#### Data to use:
=== Begin Enclosure ===
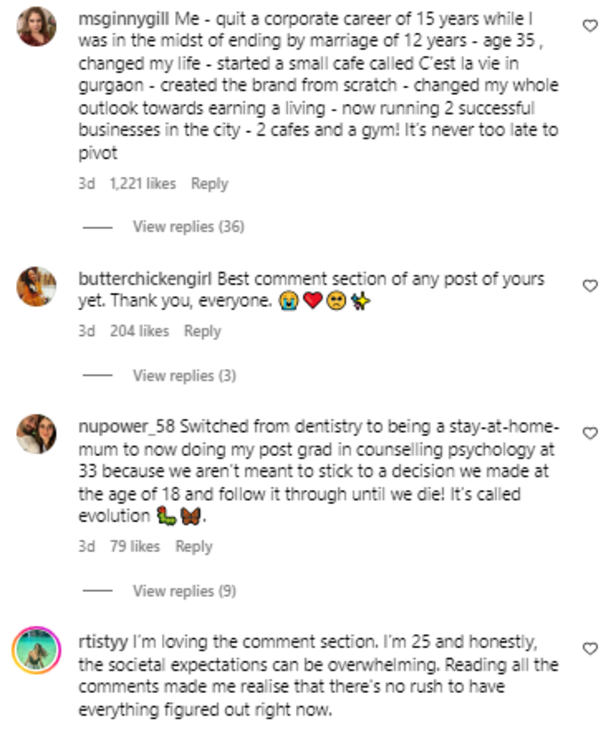Reply to nupower_58's comment

pyautogui.click(x=194, y=547)
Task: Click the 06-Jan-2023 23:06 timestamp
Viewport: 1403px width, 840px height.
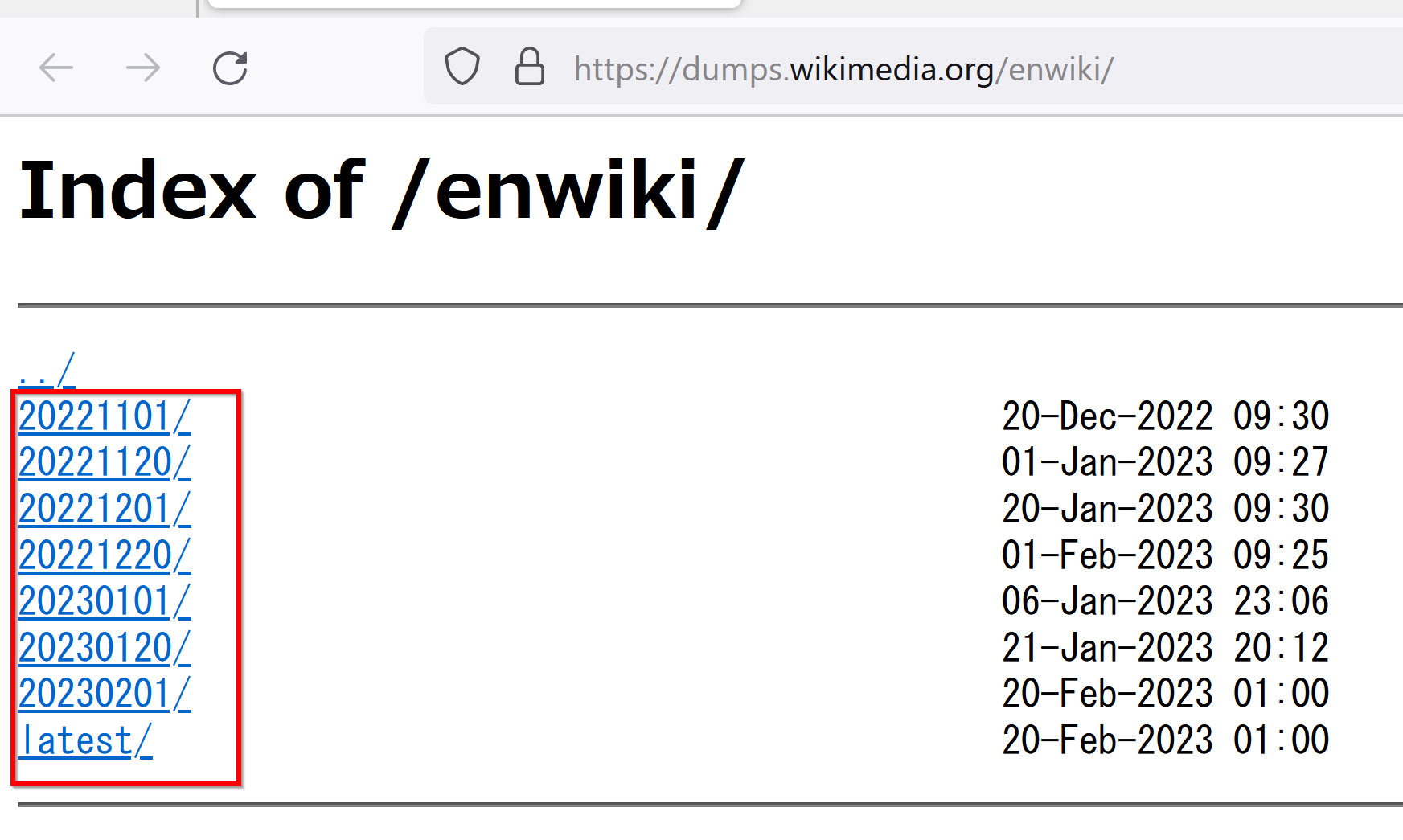Action: click(1166, 601)
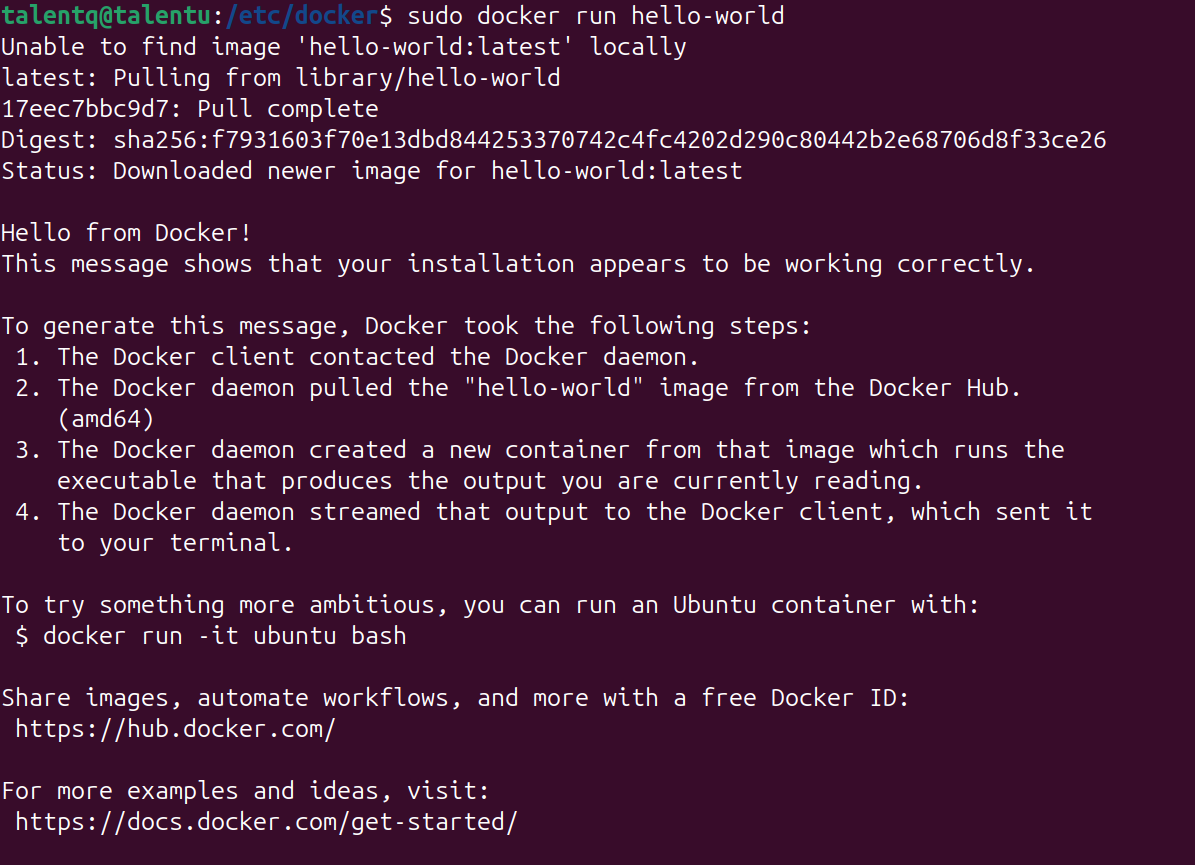Click the "sudo docker run hello-world" command
Image resolution: width=1195 pixels, height=865 pixels.
tap(595, 16)
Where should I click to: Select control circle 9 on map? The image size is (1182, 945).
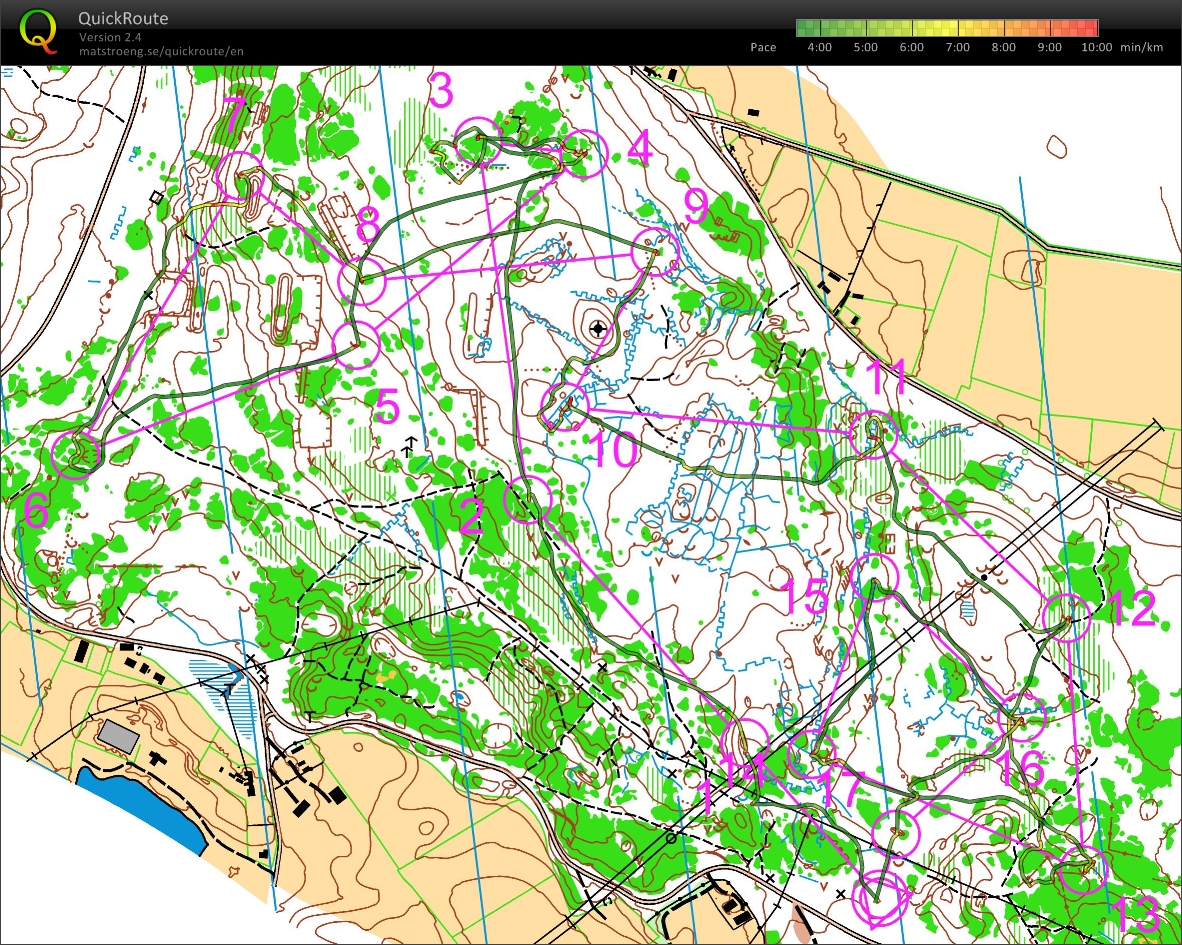tap(655, 252)
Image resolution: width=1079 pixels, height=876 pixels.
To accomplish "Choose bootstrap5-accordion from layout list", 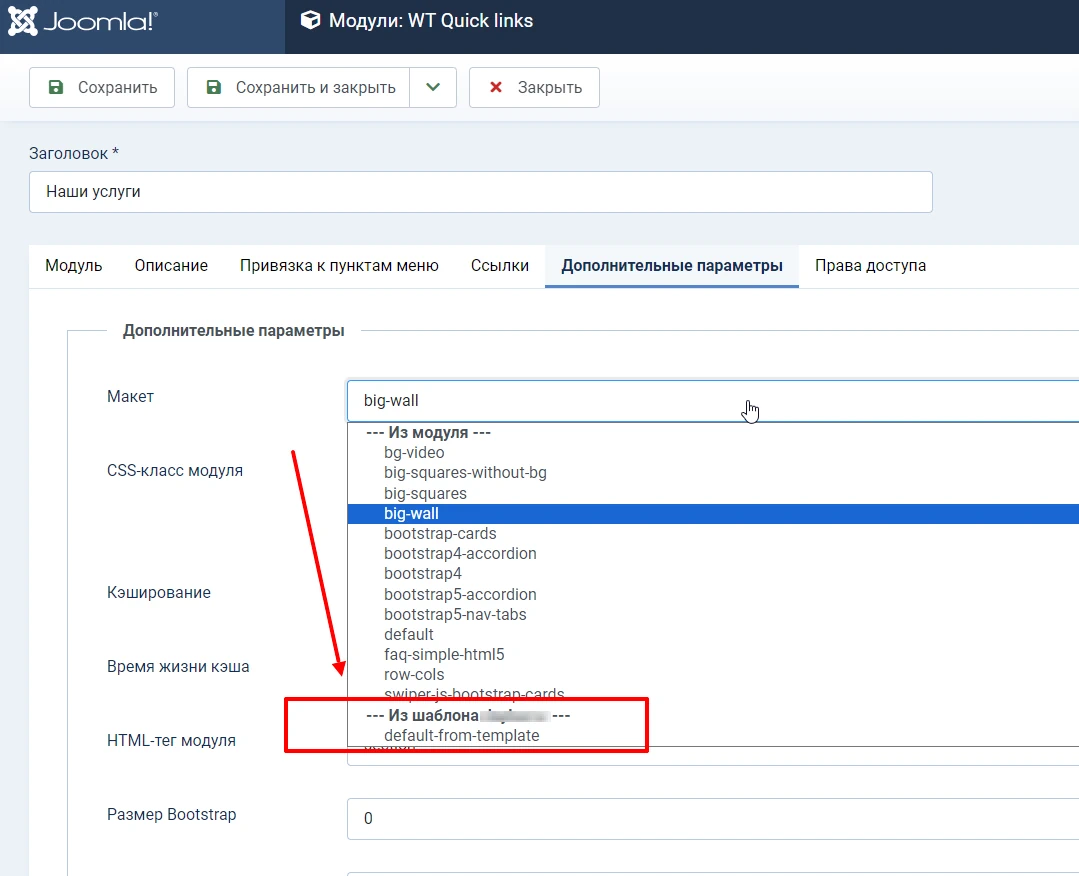I will pos(460,594).
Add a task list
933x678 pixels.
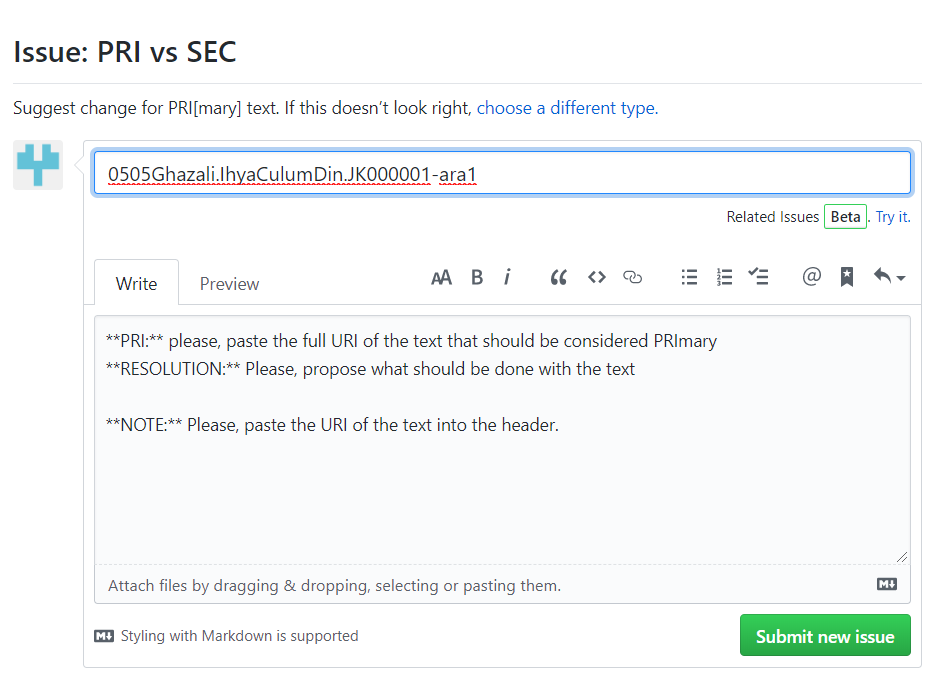click(759, 278)
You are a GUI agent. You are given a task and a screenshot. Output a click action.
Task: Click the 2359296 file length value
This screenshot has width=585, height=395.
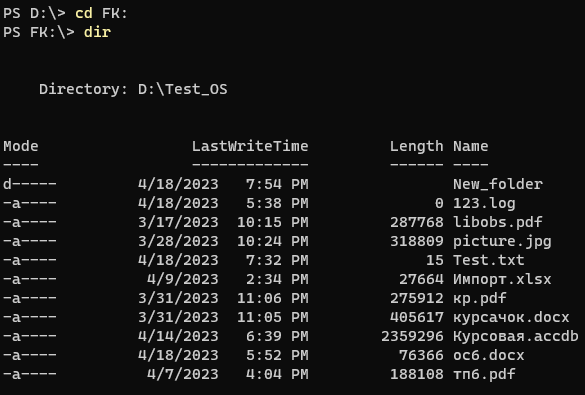click(412, 336)
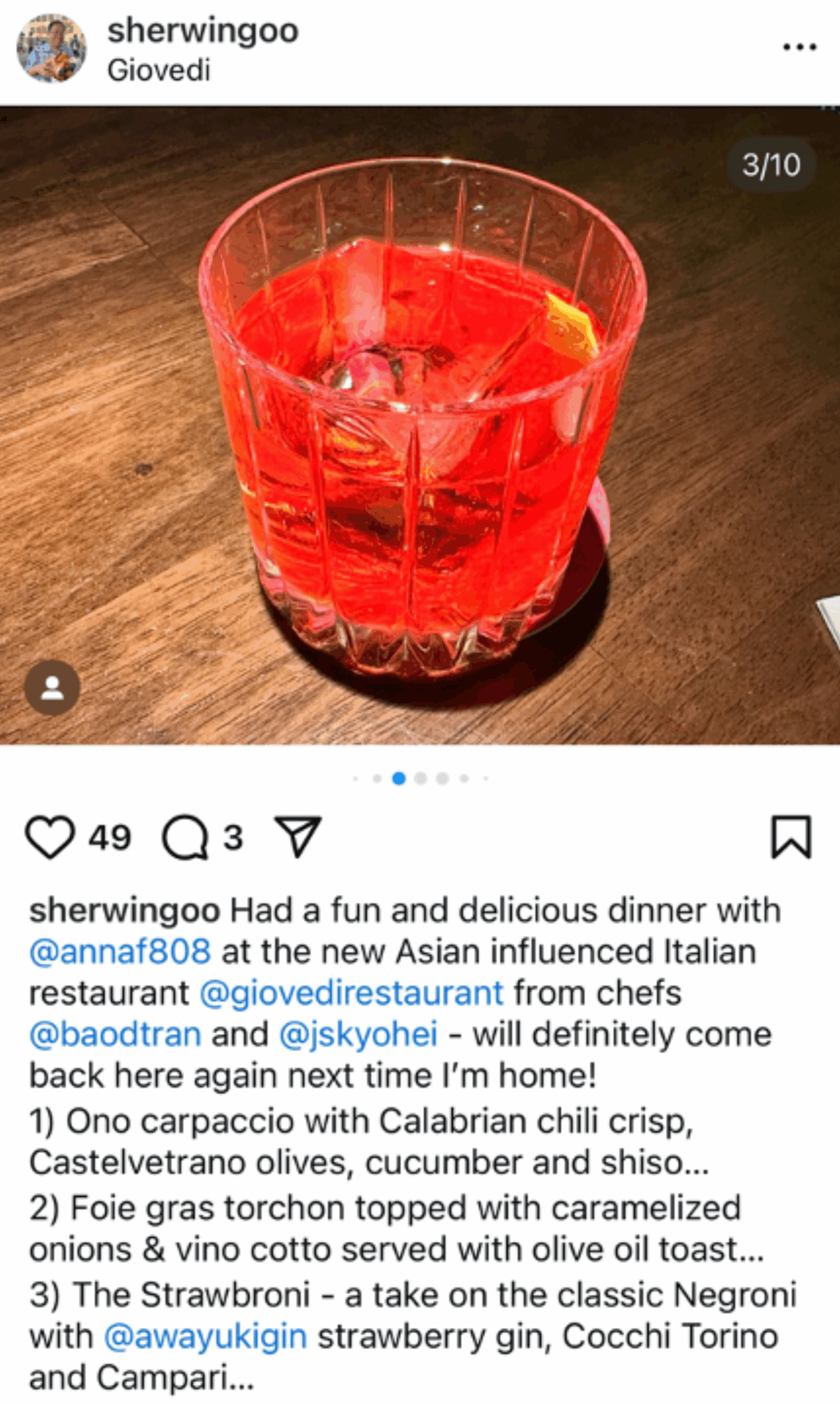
=== End Enclosure ===
#### Task to complete:
Everything from the line containing "Task: Click the 2359296 file length value" to the last line of the records above should be reproduced exactly, except the pictures.

#### Written answer:
Task: Click the 2359296 file length value
This screenshot has width=585, height=395.
click(412, 336)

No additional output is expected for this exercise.